I’ve tried to teach myself Lisp on more than one occasion, and each time come away mildly competent in the basics but frustrated at the lack of knowing smile and spiritual contentment. And then in the same week I happened to read an article on defmacro.org and a number of similarly themed essays on domain languages, and the penny dropped.
In very Zen and the Art of Motorcycle Maintenance terms, the secret isn’t in what the Lisp language is, it’s in what it represents.
Just Robert Pirsig said in the book when explaining the idea of using an ad-hoc fashioned metal shim to stabilise loose motorcycle handlebars - it may be just a coca-cola can cut into shape by tin snips, but it represents an elegant and optimal solution to the problem.
Obi-Wan Kenobi himself may have said
First understand the problem, Luke, then see the practical solution, not the can.
I’m still enough of a newbie to find the density of thought and excessive use of brackets in Lisp confusing, but I am starting to get a curious feeling that it might be time order my crimson robes.
Here’s why…
I’ve spent more than twenty years as a kind of software journeyman, wandering from project to project, industry to industry, staying in one place anywhere from a few weeks to a few years to earn my crust. The industries I’ve worked in include investment banking, software houses, financial services, government, retail, utilities, military, and telecommunications.

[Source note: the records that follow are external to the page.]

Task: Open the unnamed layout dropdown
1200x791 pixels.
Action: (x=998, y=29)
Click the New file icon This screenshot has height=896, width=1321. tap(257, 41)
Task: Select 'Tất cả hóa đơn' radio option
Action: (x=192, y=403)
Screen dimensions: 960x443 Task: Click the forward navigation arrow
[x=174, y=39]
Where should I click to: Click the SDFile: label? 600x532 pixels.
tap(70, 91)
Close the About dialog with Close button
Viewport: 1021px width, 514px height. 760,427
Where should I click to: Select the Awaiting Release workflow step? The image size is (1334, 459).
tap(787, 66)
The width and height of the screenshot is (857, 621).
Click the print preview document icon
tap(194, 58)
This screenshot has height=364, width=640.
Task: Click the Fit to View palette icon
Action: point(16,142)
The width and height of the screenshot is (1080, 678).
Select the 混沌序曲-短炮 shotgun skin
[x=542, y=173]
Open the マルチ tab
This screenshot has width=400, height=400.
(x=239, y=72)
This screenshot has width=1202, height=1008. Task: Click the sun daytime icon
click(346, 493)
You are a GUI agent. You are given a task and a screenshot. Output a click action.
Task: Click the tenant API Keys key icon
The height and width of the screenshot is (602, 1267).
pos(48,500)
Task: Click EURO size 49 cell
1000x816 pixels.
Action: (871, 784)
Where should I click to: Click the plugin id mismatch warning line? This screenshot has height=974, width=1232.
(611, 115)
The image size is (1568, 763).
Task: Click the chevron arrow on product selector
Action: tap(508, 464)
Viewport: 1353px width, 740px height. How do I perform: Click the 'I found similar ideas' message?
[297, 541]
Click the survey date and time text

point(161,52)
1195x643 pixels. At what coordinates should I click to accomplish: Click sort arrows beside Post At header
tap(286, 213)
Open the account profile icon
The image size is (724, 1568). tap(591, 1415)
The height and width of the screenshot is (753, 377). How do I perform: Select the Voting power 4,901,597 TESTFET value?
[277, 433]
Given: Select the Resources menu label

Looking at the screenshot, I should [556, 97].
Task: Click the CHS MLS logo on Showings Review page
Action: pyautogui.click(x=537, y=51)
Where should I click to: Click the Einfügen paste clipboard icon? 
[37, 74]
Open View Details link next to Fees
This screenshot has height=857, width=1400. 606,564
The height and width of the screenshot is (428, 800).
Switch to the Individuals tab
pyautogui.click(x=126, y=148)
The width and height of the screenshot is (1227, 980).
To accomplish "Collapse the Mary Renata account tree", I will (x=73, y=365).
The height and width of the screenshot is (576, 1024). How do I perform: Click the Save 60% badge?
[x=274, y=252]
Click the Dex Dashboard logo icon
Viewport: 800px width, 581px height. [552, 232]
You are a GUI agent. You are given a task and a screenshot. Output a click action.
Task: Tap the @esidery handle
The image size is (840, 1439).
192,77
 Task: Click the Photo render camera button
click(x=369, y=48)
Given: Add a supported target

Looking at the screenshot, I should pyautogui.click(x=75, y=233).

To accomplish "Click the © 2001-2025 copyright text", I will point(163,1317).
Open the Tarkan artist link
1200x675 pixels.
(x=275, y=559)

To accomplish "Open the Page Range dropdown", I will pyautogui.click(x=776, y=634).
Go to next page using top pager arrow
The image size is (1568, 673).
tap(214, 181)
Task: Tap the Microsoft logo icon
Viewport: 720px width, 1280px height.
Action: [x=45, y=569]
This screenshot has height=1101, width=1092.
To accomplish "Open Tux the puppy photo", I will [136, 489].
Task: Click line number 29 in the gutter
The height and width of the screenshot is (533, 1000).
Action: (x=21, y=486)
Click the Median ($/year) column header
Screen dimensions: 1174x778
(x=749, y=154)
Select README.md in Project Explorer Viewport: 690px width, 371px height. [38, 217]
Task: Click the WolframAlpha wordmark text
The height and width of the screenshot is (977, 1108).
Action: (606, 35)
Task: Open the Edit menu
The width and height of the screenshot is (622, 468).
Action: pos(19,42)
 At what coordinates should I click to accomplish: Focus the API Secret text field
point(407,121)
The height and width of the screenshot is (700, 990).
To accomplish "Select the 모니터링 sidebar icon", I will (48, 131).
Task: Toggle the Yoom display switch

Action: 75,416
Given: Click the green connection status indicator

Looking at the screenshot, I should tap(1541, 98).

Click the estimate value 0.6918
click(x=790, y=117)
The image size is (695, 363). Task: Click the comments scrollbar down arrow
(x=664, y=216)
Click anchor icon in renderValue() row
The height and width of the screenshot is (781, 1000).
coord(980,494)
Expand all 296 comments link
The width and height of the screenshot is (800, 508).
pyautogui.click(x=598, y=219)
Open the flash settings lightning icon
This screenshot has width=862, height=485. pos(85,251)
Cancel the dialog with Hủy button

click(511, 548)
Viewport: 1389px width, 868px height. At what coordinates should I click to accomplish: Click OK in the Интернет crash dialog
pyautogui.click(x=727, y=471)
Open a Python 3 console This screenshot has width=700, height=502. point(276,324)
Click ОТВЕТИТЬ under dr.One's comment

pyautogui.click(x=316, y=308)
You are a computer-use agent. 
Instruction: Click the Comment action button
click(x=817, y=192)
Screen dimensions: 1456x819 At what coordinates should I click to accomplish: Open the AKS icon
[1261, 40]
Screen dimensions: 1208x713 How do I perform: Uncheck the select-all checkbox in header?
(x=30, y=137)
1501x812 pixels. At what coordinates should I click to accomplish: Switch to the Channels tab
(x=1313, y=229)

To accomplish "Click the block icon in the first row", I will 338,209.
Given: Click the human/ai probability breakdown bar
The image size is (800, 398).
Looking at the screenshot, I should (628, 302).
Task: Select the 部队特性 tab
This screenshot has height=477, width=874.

Most of these organisations, at least to some extent, employed Java as their development language of choice. Now what are the chances, really, that Java is the ideal language to express the solutions to business problems in all these industries? I’d say not very high. Java was chosen because of the availability of people that know it, not because it fits the problem domain better than any other language.
And Java works fine (after a fashion) because in each corporate location it’s been put to use, the classes, methods, packages and components of the JEE are selected and tailored to the domain in question. Perhaps not very well in some cases, but over time what is being created is a language specific to the domain, with nouns (classes) that represent ideas or entities and verbs (interfaces and methods) that act upon them.
Let’s forget Java for a second here, because I could just as easily use C# or COBOL or any high-level language that’s popular, and see what’s happening.
Each business is developing a tailored language of sorts. Not explicitly in most cases, I grant you, but something to express their business operations and needs. Therefore it’s self-evident that any mechanism that makes it easier to define this tailored language is going to be a good thing. And that good thing will have to have some pretty special properties that deal with fundamental things like types, data, classes and their instantiated brethren, objects, and even properties to deal with the way the language works with itself.
And, as I reach for my guitar, I have to admit that, so far in my meanderings, Lisp appears to have those special properties. What’s strange is that, with Lisp, even when I instinctively disagree with it, I find my instincts to be wrong, which is annoying but, dare I say it, curiously enlightening.
I still hate the brackets (surely it would look more lovely if it were structured like Python or Ruby?), but I’m stepping off the Greyhound in a remote corner of Texas, and I’m at the compound door.
I’m a little shy and not quite ready to go in yet, but I can see Paul waving from the window.
He says he’s been expecting me.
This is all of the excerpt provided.